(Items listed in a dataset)
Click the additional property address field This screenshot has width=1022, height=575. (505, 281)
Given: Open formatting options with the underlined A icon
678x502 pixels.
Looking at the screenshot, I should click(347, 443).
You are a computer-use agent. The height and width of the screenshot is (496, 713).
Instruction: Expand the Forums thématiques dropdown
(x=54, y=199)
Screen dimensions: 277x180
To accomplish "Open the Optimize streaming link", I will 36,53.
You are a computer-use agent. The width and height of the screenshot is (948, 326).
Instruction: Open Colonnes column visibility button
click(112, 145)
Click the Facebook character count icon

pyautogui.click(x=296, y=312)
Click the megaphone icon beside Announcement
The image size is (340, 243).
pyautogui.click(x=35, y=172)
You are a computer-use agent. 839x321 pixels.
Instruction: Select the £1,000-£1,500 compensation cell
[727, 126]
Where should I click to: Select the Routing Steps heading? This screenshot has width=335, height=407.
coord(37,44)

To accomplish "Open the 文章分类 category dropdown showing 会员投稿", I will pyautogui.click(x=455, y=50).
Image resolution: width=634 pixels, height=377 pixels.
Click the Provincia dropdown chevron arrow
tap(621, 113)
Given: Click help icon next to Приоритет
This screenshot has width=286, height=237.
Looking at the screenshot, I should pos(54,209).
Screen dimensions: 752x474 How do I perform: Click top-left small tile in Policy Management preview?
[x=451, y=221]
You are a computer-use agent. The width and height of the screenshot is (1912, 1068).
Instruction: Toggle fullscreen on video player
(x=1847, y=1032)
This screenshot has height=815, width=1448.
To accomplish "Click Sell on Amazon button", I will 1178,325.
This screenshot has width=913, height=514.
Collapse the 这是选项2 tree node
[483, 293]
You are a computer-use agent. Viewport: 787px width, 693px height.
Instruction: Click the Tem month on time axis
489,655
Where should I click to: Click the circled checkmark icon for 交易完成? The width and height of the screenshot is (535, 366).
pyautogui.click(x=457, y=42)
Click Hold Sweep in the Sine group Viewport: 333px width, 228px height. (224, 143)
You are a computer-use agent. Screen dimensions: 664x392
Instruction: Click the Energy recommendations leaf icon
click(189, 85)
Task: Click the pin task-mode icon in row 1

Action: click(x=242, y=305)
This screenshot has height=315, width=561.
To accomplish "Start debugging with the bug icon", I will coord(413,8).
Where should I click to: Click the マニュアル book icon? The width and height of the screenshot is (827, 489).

**EXERCISE**.
Return each line above where the word "accomplish" shows up.

**EXERCISE RESULT**.
To accomplish "Open the Optimize streaming link", I will 36,53.
To accomplish "Open the 文章分类 category dropdown showing 会员投稿", I will pyautogui.click(x=455, y=50).
To accomplish "Click Sell on Amazon button", I will 1178,325.
To accomplish "Start debugging with the bug icon", I will coord(413,8).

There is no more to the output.